Ultimamente, porém, nem mesmo nos sonhos parecia encontrar sossego. Seu sono era inquieto e virava-se constantemente na cama, despertando agitada diversas vezes durante a noite. Tinha pesadelos em que a terra, com tudo o que há nela, era engolida pela escuridão. Nessas ocasiões, acordava desesperada, como se uma sentença de morte houvesse sido decretada sobre todos e agora fosse só questão de tempo até que o carrasco chegasse.

O que mais a assustava, contudo, era que não somente ela vinha tendo tais pesadelos. Durante o dia de trabalho, conversava com outros e com uma frequência cada vez maior, comentavam sobre as noites mal dormidas e os sonhos estranhos. Pior que os sonhos, na verdade, eram as sensações que se seguiam a esses pesadelos, tão difíceis de serem explicadas, mas completamente desagradáveis. Um gelo no peito, um medo aterrorizante de algo que não conseguiam definir ao certo, que lhes fugia à compreensão.

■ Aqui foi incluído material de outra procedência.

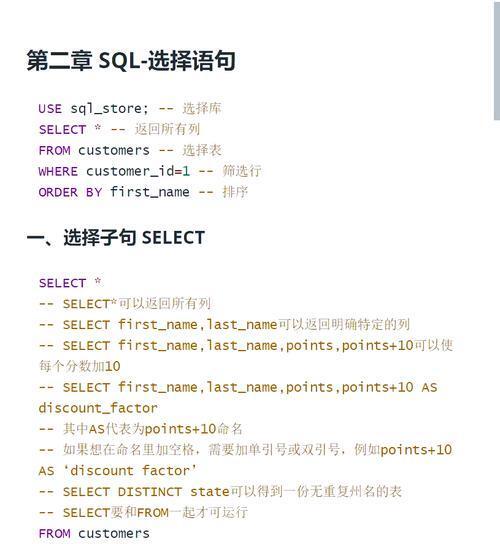This screenshot has height=544, width=500.
Task: Click the USE sql_store; code line
Action: 130,109
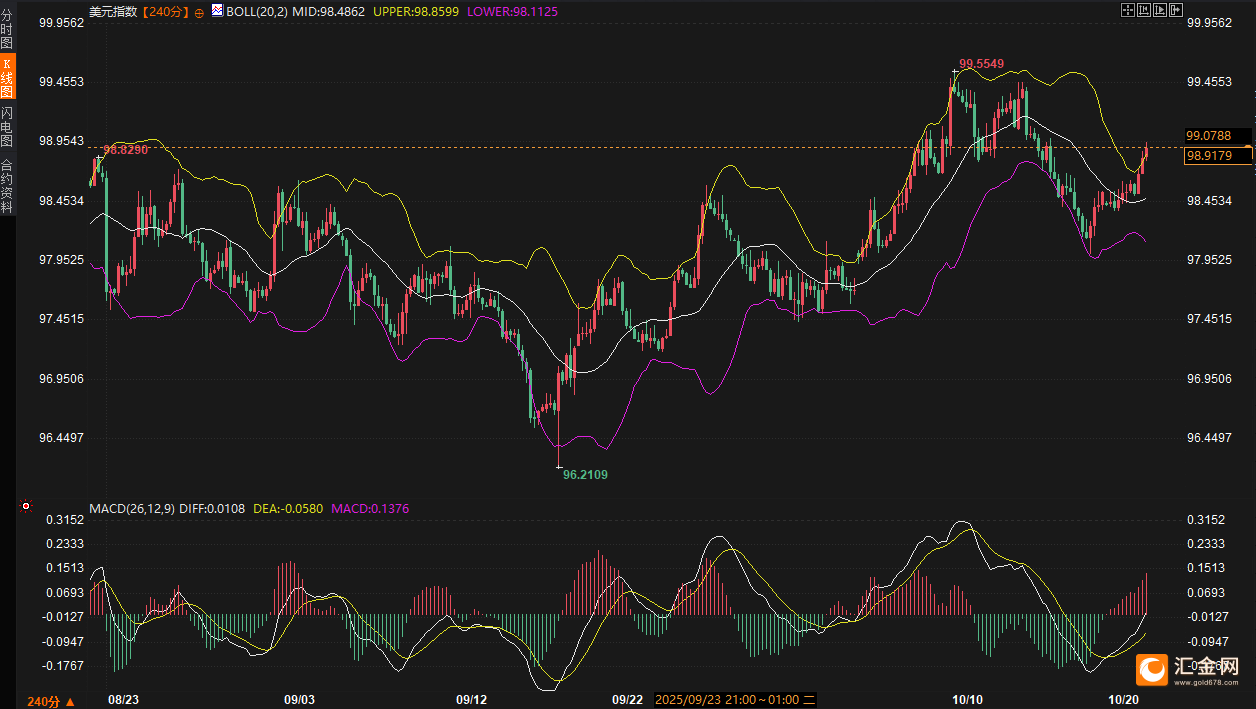
Task: Click the play replay icon in chart toolbar
Action: 1160,10
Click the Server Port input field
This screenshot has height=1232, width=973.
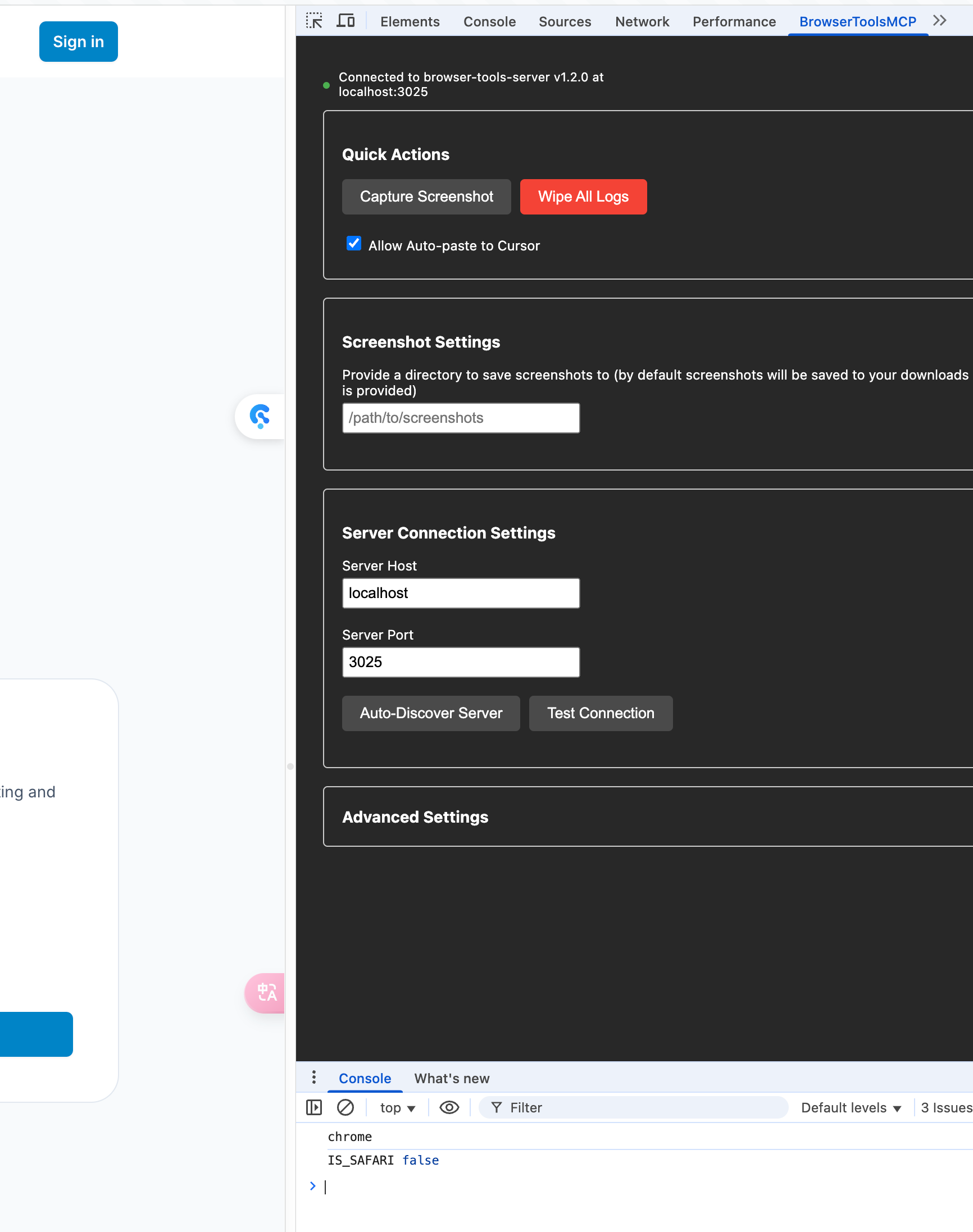460,661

Até mesmo aquele forasteiro havia comentado sobre o assunto. Ah! O forasteiro... Henry Winch. Chegara da segunda província, a mais perto dali, havia seis meses. Não falava muito sobre suas viagens, agora tão raras, mas tinha se enturmado muito bem. Apesar do sarcasmo, de seu humor ácido e da língua afiada, tinha um charme quase irresistível.

Anabele, ao contrário de todas as outras pessoas, travava uma batalha interna em relação ao que sentia por ele. É claro que sabia que era bonito, inteligente, engraçado e tudo mais, o que qualquer garota procura em um cara, mas achava que ele era muito consciente de suas próprias qualidades e menos do que deveria em relação a seus defeitos, o que fazia com que falasse, andasse e agisse de uma maneira única e extremamente segura. Parecia não possuir qualquer espécie de vulnerabilidade, o que a irritava profundamente. Também não lhe agradava muito o fato de ele ter surgido, ganhado a confiança de toda aquela província e mal falar sobre si mesmo. Tudo o que sabiam era o pouco que havia contado: após sua família ter falecido na construção da muralha, havia conseguido fugir para ali. Não que a terceira província fosse melhor do que as outras, mas quando se perde tudo, qualquer coisa parece melhor do que o nada que se tem. Por isso, ninguém insistia no assunto, todos já haviam perdido alguém na construção, podiam imaginar o que ele sentia.

Balançou a cabeça e tentou afastá-lo de sua mente, mas os pensamentos insistiam em sua direção. Não suportava muito tempo perto dele, mas quando se afastava, logo se notava o procurando, ansiosa por vê-lo de novo.

Henry parecia já ter percebido o efeito que causava nela e isso parecia diverti-lo, o que a deixava ainda mais perturbada. Durante todo o dia de produção, ele parecia procurar estar perto dela. E Anabele não conseguia afastá-lo.

Suspirou e virou-se na cama, preparando-se para dormir. Um leve estremecimento percorreu seu corpo quando pensou nos pesadelos que a aguardavam.

— Não tenho escolha, suponho — falou em voz alta, para si mesma. — Escolha é algo do qual já quase não nos lembramos mais. Fechou os olhos e mergulhou na escuridão.